◆ TRY IT:
All lines of the material must be output verbatim.

◆ INPUT DATA:
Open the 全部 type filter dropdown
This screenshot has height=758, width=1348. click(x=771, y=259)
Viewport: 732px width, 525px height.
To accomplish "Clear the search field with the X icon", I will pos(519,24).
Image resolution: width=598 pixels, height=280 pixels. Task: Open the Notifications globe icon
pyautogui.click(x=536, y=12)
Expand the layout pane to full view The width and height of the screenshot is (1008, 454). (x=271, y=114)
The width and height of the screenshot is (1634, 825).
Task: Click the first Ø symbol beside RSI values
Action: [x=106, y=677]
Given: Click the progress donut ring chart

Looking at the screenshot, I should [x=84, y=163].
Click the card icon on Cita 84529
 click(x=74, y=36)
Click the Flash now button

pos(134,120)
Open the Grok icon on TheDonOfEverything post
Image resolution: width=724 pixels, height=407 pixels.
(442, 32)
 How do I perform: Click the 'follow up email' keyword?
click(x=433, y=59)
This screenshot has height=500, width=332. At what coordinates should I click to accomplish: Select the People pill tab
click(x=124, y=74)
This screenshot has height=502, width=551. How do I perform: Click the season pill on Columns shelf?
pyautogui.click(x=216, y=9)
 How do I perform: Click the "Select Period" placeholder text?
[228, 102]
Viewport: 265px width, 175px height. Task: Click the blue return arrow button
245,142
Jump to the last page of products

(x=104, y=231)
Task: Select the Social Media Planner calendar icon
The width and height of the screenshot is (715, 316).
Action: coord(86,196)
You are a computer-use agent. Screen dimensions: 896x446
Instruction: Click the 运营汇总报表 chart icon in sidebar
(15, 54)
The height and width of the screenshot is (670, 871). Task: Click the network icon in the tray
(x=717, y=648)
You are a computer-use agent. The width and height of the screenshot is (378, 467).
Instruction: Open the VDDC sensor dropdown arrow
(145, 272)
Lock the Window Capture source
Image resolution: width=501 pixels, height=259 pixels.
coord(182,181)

◆ TASK OUTPUT:
Open the 全部 type filter dropdown
This screenshot has height=758, width=1348. click(x=771, y=259)
Viewport: 732px width, 525px height.
To accomplish "Clear the search field with the X icon", I will pos(519,24).
Image resolution: width=598 pixels, height=280 pixels. Task: Open the Notifications globe icon
pyautogui.click(x=536, y=12)
Expand the layout pane to full view The width and height of the screenshot is (1008, 454). (x=271, y=114)
The width and height of the screenshot is (1634, 825).
Task: Click the first Ø symbol beside RSI values
Action: [x=106, y=677]
Given: Click the progress donut ring chart

Looking at the screenshot, I should [x=84, y=163].
Click the card icon on Cita 84529
 click(x=74, y=36)
Click the Flash now button

pos(134,120)
Open the Grok icon on TheDonOfEverything post
Image resolution: width=724 pixels, height=407 pixels.
(442, 32)
 How do I perform: Click the 'follow up email' keyword?
click(x=433, y=59)
This screenshot has height=500, width=332. At what coordinates should I click to accomplish: Select the People pill tab
click(x=124, y=74)
This screenshot has height=502, width=551. How do I perform: Click the season pill on Columns shelf?
pyautogui.click(x=216, y=9)
 How do I perform: Click the "Select Period" placeholder text?
[228, 102]
Viewport: 265px width, 175px height. Task: Click the blue return arrow button
245,142
Jump to the last page of products

(x=104, y=231)
Task: Select the Social Media Planner calendar icon
The width and height of the screenshot is (715, 316).
Action: coord(86,196)
You are a computer-use agent. Screen dimensions: 896x446
Instruction: Click the 运营汇总报表 chart icon in sidebar
(15, 54)
The height and width of the screenshot is (670, 871). Task: Click the network icon in the tray
(x=717, y=648)
You are a computer-use agent. The width and height of the screenshot is (378, 467).
Instruction: Open the VDDC sensor dropdown arrow
(145, 272)
Lock the Window Capture source
Image resolution: width=501 pixels, height=259 pixels.
coord(182,181)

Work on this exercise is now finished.